### Problems to work on
**1)** According to the text on Khoj's Django models, what does Khoj use to manage its entities?
**2)** Proceed with the text on Khoj's Django models from the point where it stops.

### Text under study
Khoj uses Django models to manage its entities. Here are the key models and their relationships:

erDiagram
    KhojUser {
        int id PK
        string email
        string password_hash
        datetime created_at
    }

    SearchModelConfig {
        int id PK
        string name
        string model_type
        string bi_encoder
        string cross_encoder
    }

    ChatModelOptions {
        int id PK
        string chat_model
        string model_type
        int max_prompt_size
        int tokenizer
    }

    TextToImageModelConfig {
        int id PK
        string model_name
        string model_type
    }

    Conversation {
        int id PK
        int user FK
        json conversation_log
        string slug
        string title
        datetime created_at
    }

    Entry {
        int id PK
        int user FK
        string raw
        string compiled
        string heading
        string file_path
        string file_type
        vector embeddings
        datetime created_at
    }

    KhojUser ||--o{ Conversation : "has"
    KhojUser ||--o{ Entry : "owns"
    Conversation }o--|| ChatModelOptions : "uses"
    Entry }o--|| SearchModelConfig : "indexed_by"

# Simplified representation of Khoj's core Django models
from dataclasses import dataclass, field
from typing import Optional
from datetime import datetime

@dataclass
class KhojUser:
    """Represents a Khoj user with their preferences."""
    id: int
    email: str
    created_at: datetime = field(default_factory=datetime.now)

@dataclass
class Entry:
    """
    Core data unit in Khoj. Each entry represents a chunk of
    indexed content with its embedding vector.
    """
    id: int
    user: KhojUser
    raw: str                    # Original raw content
    compiled: str               # Processed/cleaned content
    heading: Optional[str]      # Section heading if available
    file_path: str              # Source file path
    file_type: str              # markdown, org, pdf, etc.
    embeddings: list[float]     # Vector embedding
    corpus_id: int              # Unique ID within the corpus
    created_at: datetime = field(default_factory=datetime.now)

@dataclass
class Conversation:
    """Stores a chat conversation with full history."""

### Supplied entries
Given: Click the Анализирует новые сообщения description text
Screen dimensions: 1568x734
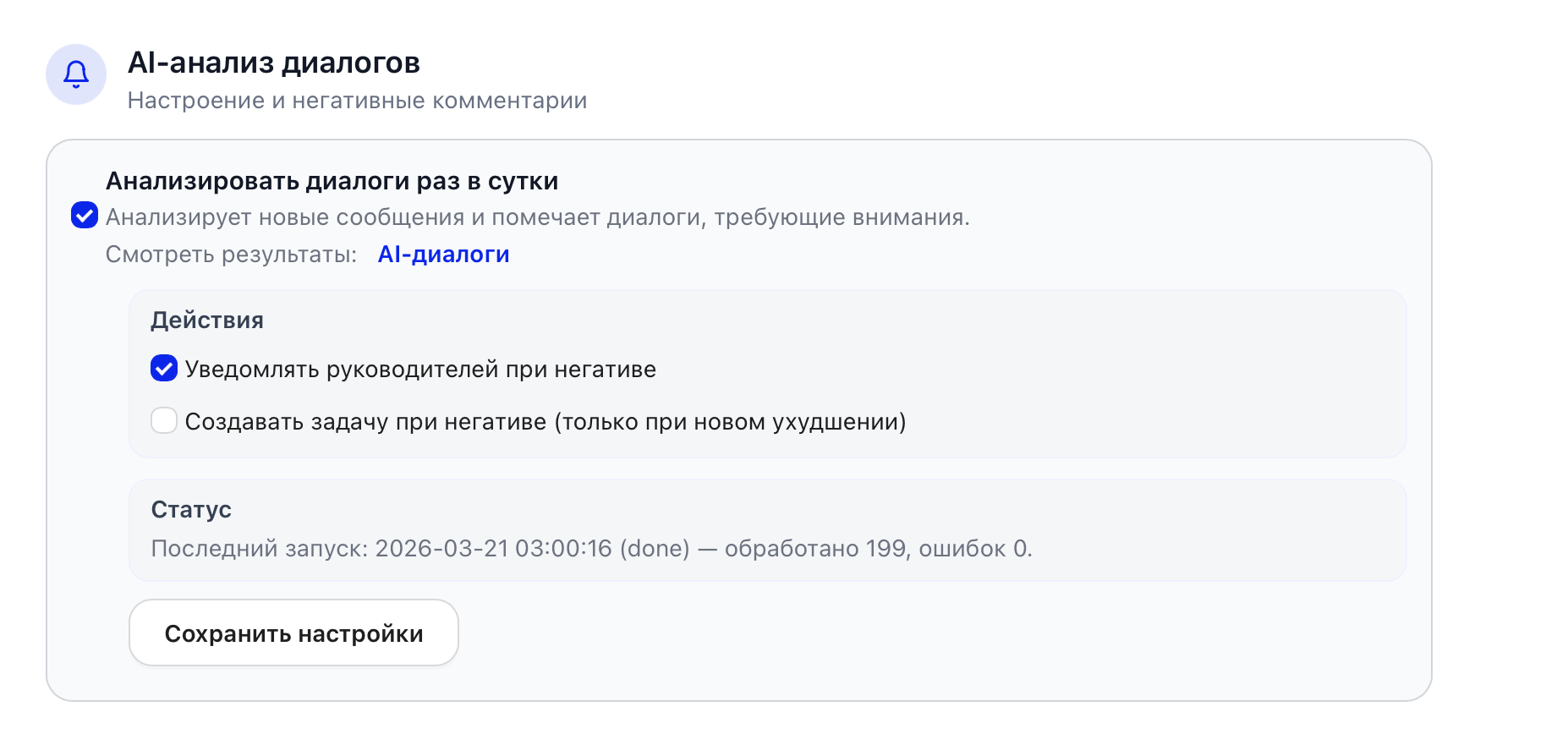Looking at the screenshot, I should pyautogui.click(x=537, y=217).
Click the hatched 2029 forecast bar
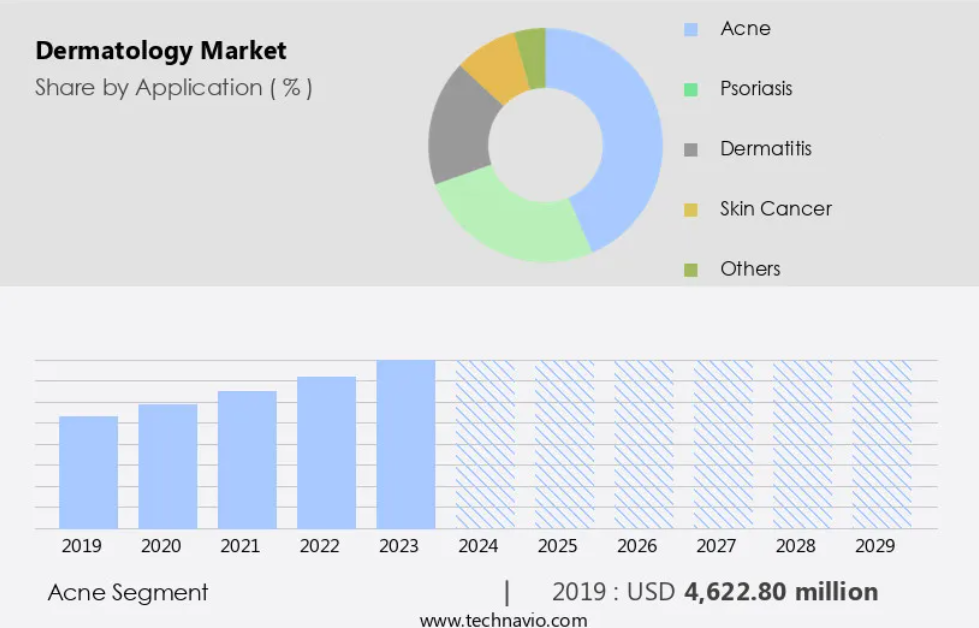The height and width of the screenshot is (628, 979). (882, 444)
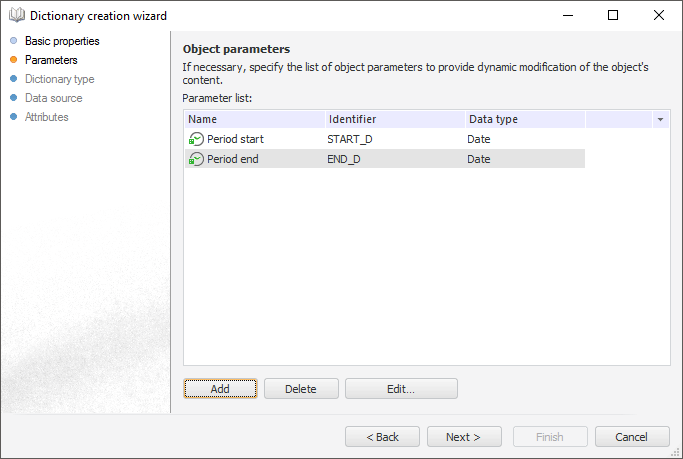
Task: Select the Attributes wizard step
Action: (x=47, y=117)
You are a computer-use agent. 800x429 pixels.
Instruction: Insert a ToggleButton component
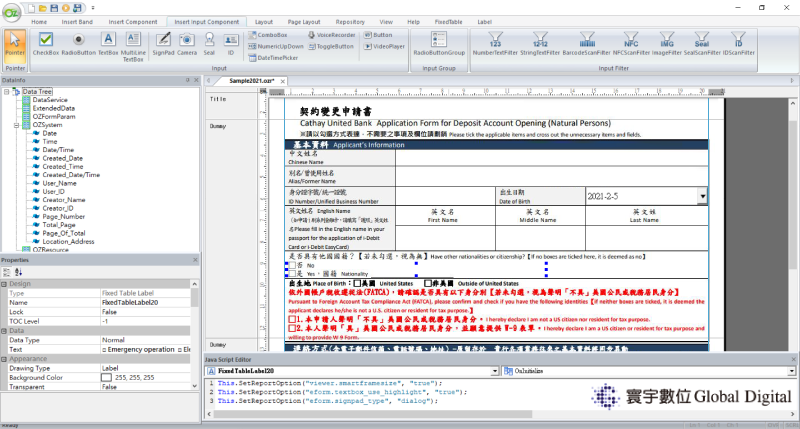pyautogui.click(x=331, y=46)
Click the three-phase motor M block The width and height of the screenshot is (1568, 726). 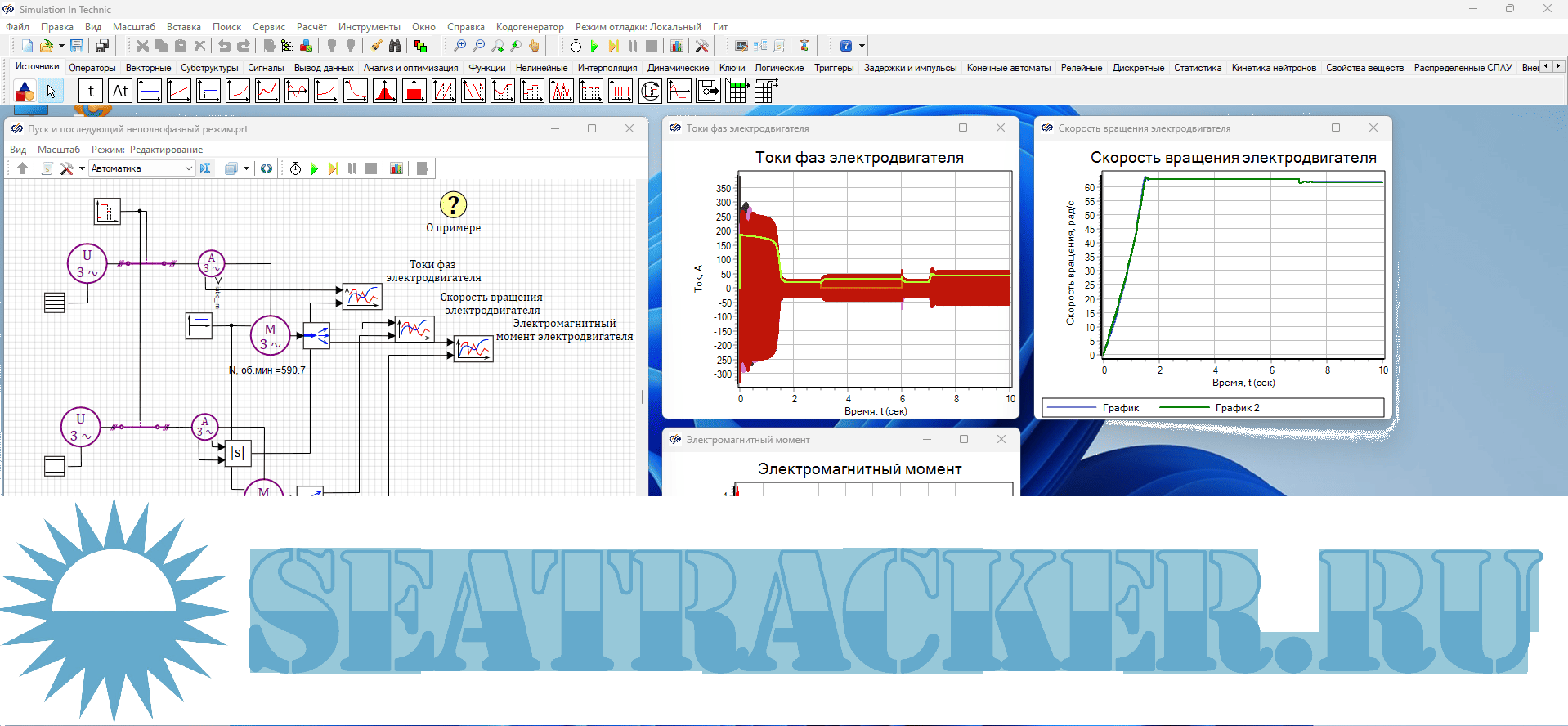[270, 336]
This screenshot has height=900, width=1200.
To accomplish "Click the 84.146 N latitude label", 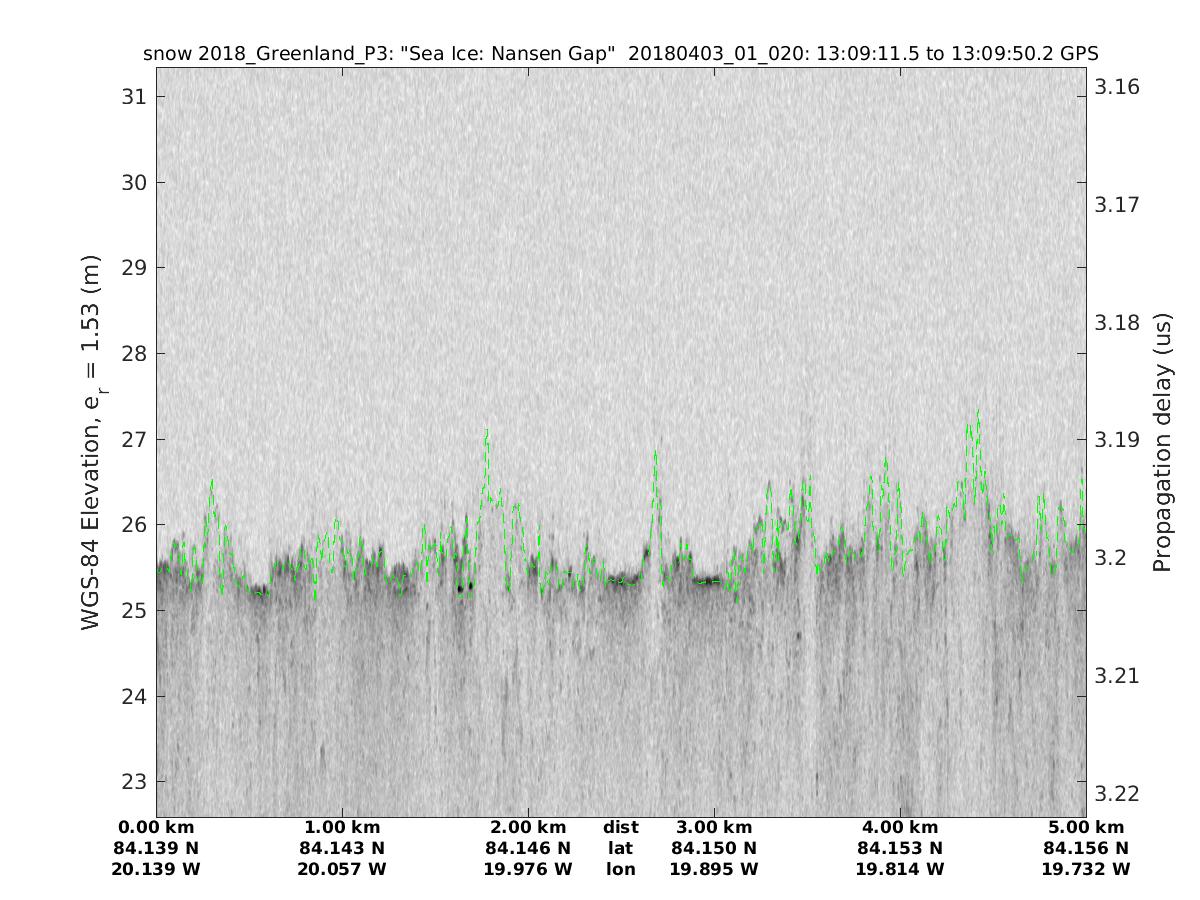I will point(528,849).
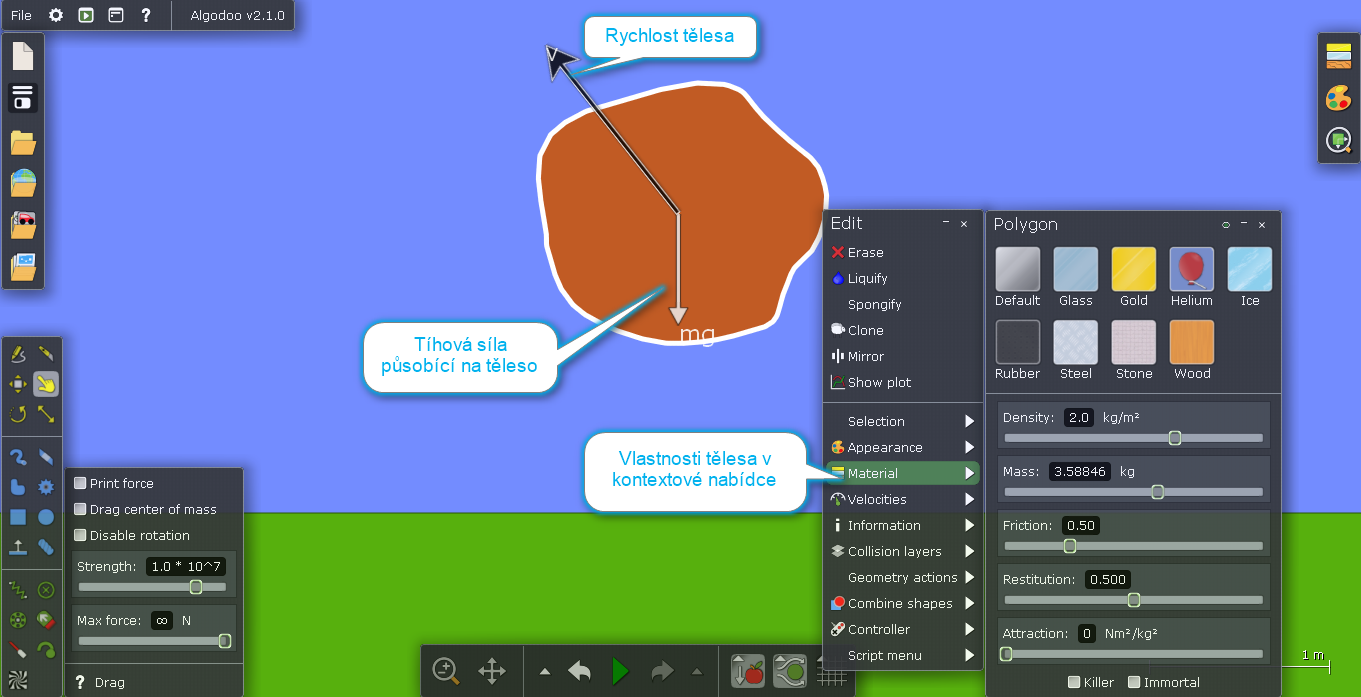Start the simulation with Play button
This screenshot has height=697, width=1361.
[620, 671]
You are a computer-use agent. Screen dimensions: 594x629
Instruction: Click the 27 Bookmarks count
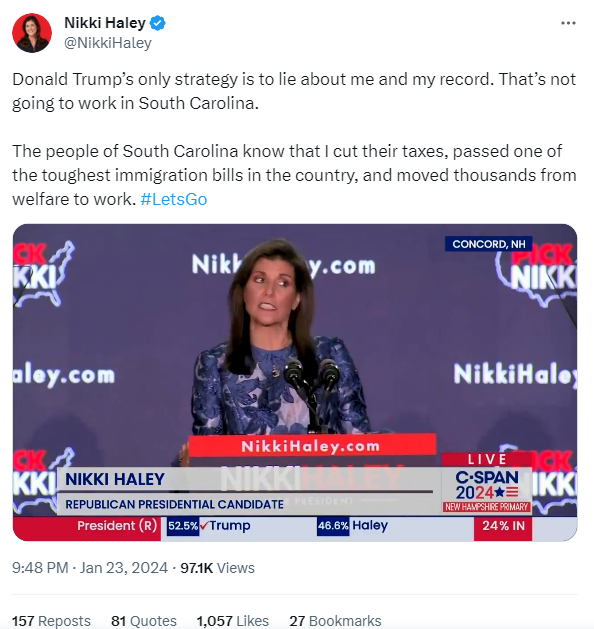[335, 621]
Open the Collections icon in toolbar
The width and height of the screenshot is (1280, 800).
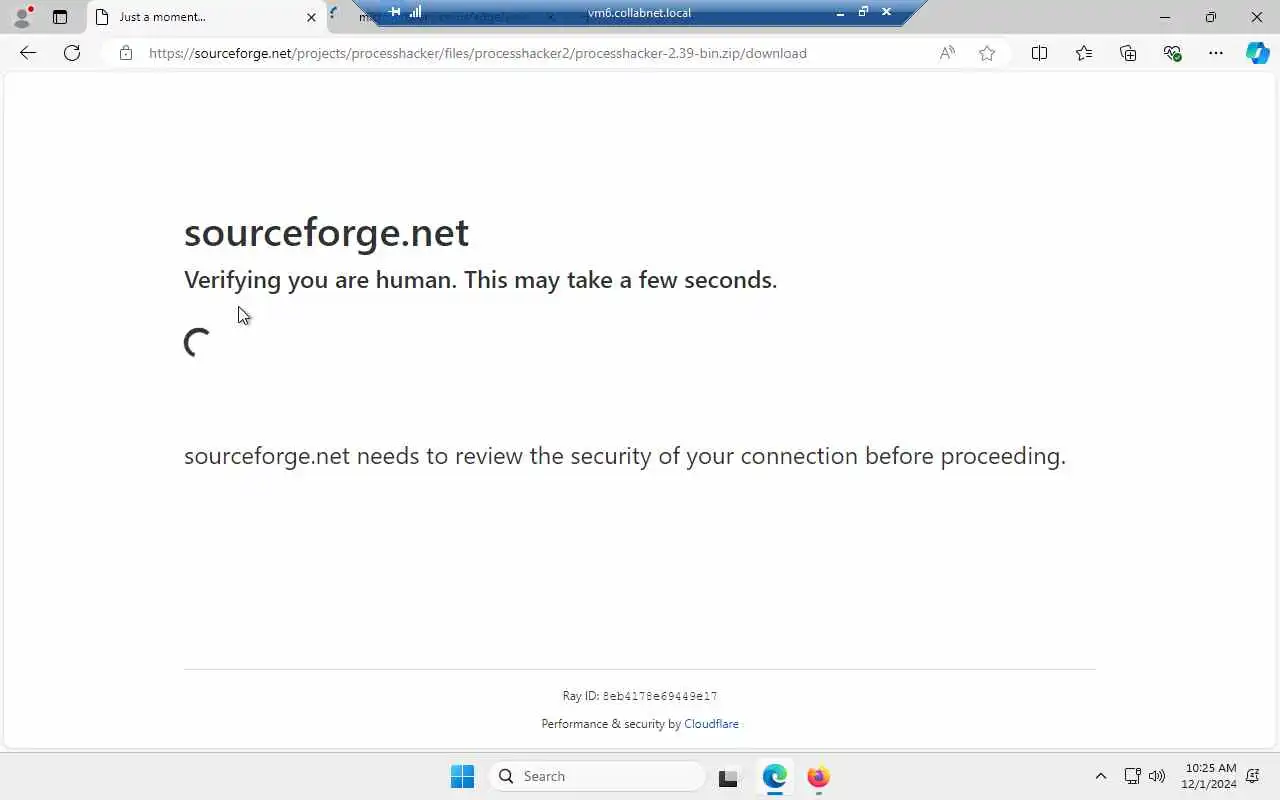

### Answers to the tasks
**1)** Django models.

**2)**
    id: int
    user: KhojUser
    conversation_log: dict      # Full message history
    slug: str                   # URL-friendly identifier
    title: Optional[str] = None
    created_at: datetime = field(default_factory=datetime.now)

@dataclass
class SearchModelConfig:
    """Configuration for the search embedding model."""
    name: str
    model_type: str             # bi_encoder, cross_encoder
    bi_encoder: str             # e.g., "sentence-transformers/all-MiniLM-L6-v2"
    cross_encoder: str          # e.g., "cross-encoder/ms-marco-MiniLM-L-6-v2"
    embeddings_inference_endpoint: Optional[str] = None

print("Core models define the data backbone of Khoj")

The Indexing Pipeline

The indexing pipeline is responsible for transforming raw documents into searchable embeddings. This is one of the most critical components of Khoj's architecture.

flowchart LR
    subgraph Ingestion["1. Ingestion"]
        A[File Watcher] --> B[Content Detector]
        B --> C{File Type?}
        C -->|Markdown| D[MD Parser]
        C -->|Org-mode| E[Org Parser]
        C -->|PDF| F[PDF Parser]
        C -->|Plaintext| G[Text Parser]
    end

    subgraph Processing["2. Processing"]
        D --> H[Text Chunker]
        E --> H
        F --> H
        G --> H
        H --> I[Metadata Extractor]
        I --> J[Content Compiler]
    end

    subgraph Embedding["3. Embedding"]
        J --> K[Batch Generator]
        K --> L[Embedding Model]
        L --> M[Vector Normalization]
    end

    subgraph Storage["4. Storage"]
        M --> N[Entry Creation]
        N --> O[(PostgreSQL + pgvector)]
    end

    classDef ingest fill:#e3f2fd,stroke:#1565c0
    classDef process fill:#fff3e0,stroke:#e65100
    classDef embed fill:#f3e5f5,stroke:#7b1fa2
    classDef store fill:#e8f5e9,stroke:#2e7d32

    class A,B,C,D,E,F,G ingest
    class H,I,J process
    class K,L,M embed
    class N,O store

Text Chunking Strategy

Khoj uses intelligent text chunking to split documents into meaningful segments:

from dataclasses import dataclass

@dataclass
class ChunkConfig:
    """Configuration for text chunking."""
    max_tokens: int = 256
    overlap_tokens: int = 32
    split_by_heading: bool = True
    preserve_paragraphs: bool = True

def chunk_document(content: str, config: ChunkConfig) -> list[dict]:
    """
    Demonstrates Khoj's document chunking approach.

    Khoj uses a heading-aware chunking strategy that:
    1. First splits by headings (# in Markdown, * in Org-mode)
    2. Then splits large sections by paragraphs
    3. Applies token-based splitting as a final fallback
    4. Maintains overlap between chunks for context continuity
    """
    chunks = []
    sections = split_by_headings(content)

    for section in sections:
        heading = section.get("heading", "")
        body = section.get("body", "")

        if estimate_tokens(body) <= config.max_tokens:
            # Section fits in one chunk
            chunks.append({
                "heading": heading,
                "content": body,
                "tokens": estimate_tokens(body),
            })
        else:
            # Split large sections by paragraph
            paragraphs = body.split("\n\n")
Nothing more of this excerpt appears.